Retractable Phantom screens that quietly roll up into the pergola’s frame can be easily opened or closed with the push of a button. “I think the concept of a louvered roof pergola is the first transformational space that can really work with our bizarre weather,” says Jim Sweeney, owner of Mom’s Design Build. (He went on to explain that the louvers should be kept closed when covered by heavy snow to protect the motor.)

Envisioning the Possibilities

Retractable Phantom screens offer gorgeous views of the nearby lake.

Like many people, Bret and Jen found it difficult to visualize ideas without having something to look at. So, from the start, Mom’s Design Build used a 3D model to show the couple different aspects of the project, and help them envision what the finished space would be like. “We can put furniture and people into the space to give them a frame of reference, or we spin the model around so they can see what the view would be like from the sink or from the steps down to the yard,” Heather explains.
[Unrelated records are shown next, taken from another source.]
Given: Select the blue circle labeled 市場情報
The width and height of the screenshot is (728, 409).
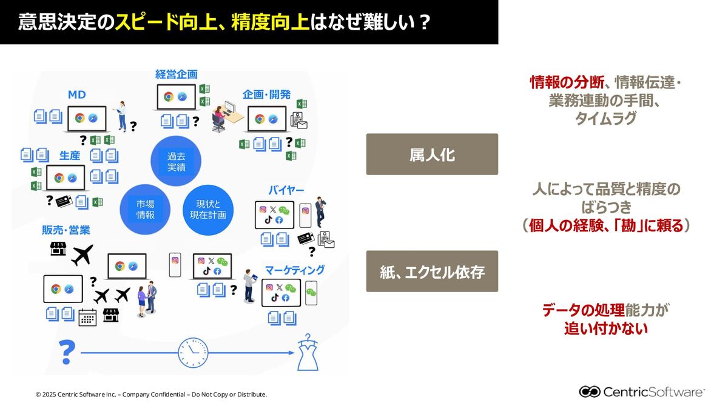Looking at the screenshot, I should [x=145, y=210].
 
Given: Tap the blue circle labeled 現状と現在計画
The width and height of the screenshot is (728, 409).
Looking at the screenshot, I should [x=207, y=210].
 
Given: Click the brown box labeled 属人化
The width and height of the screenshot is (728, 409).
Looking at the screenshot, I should [x=432, y=155].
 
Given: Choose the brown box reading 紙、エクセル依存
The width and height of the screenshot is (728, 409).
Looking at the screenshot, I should [x=432, y=271].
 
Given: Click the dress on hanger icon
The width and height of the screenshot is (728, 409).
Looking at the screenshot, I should [x=307, y=352].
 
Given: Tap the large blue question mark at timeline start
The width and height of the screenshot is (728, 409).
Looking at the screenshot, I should [x=67, y=352].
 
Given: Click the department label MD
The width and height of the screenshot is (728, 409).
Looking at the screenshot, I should [x=76, y=95].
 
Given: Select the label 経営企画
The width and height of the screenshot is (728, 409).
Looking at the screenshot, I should [x=176, y=75].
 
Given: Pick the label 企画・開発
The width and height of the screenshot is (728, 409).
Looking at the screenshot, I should [x=266, y=95].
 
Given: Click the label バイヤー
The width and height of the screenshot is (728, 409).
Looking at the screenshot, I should [x=286, y=191].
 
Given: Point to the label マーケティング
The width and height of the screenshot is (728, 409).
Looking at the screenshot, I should [x=294, y=270].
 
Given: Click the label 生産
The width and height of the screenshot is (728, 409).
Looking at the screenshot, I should [x=70, y=156].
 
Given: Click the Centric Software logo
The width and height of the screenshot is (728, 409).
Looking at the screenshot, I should [x=642, y=391].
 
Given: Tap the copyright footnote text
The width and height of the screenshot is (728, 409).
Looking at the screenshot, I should [x=151, y=394].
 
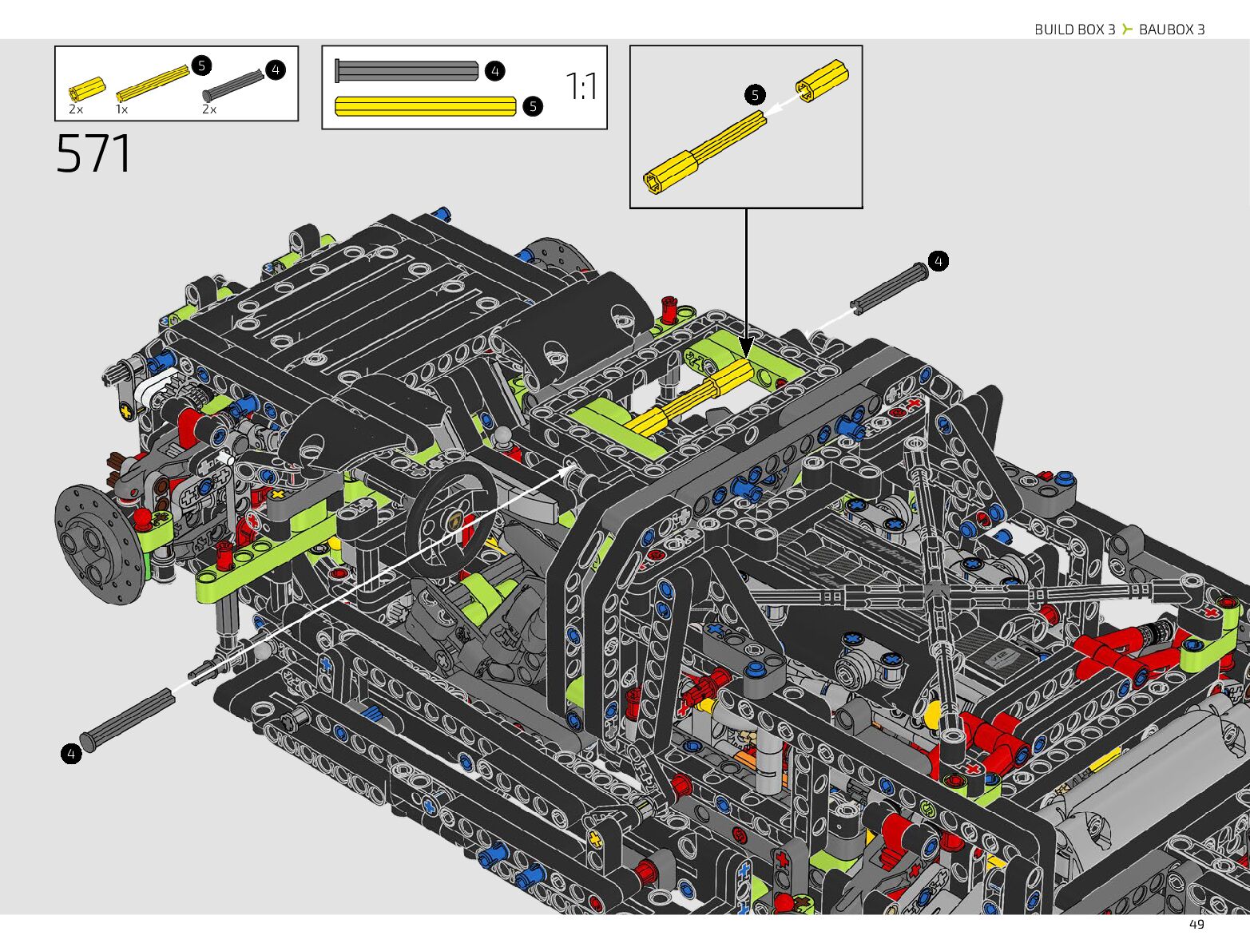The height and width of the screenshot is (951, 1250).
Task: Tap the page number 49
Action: pyautogui.click(x=1196, y=924)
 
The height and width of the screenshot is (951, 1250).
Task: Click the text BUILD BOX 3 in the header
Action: pyautogui.click(x=1074, y=30)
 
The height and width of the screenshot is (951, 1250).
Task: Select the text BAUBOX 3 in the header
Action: pyautogui.click(x=1172, y=30)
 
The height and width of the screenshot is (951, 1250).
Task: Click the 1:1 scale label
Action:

During the project, Kelley Woodhead, Mom’s Design Build project manager, met regularly with the couple, and Bret, who works in the construction industry, collaborated closely with the team on mechanical issues such as concealing wiring, as well as downspouts from the house and pergola, inside the pergola’s columns for a cleaner look. Raised-bed gardens on either side of the patio soften its stone edges and offer just enough space for growing a few sun-loving, low-maintenance plants, including Bobo hydrangeas, allium, yarrow, and wild geranium.

After years of not being able to spend much time outside in the backyard, Bret and Jen could hardly wait for the patio to be finished last summer. Toward the end, after the crew had left for the day, the two of them started pulling furniture outside so they could sit there and relax. “It’s been amazing,” Jen says. “We were out there every single night because we wanted to be there so bad. We’ve spent more time out there in the last three months than we did in 17 years.”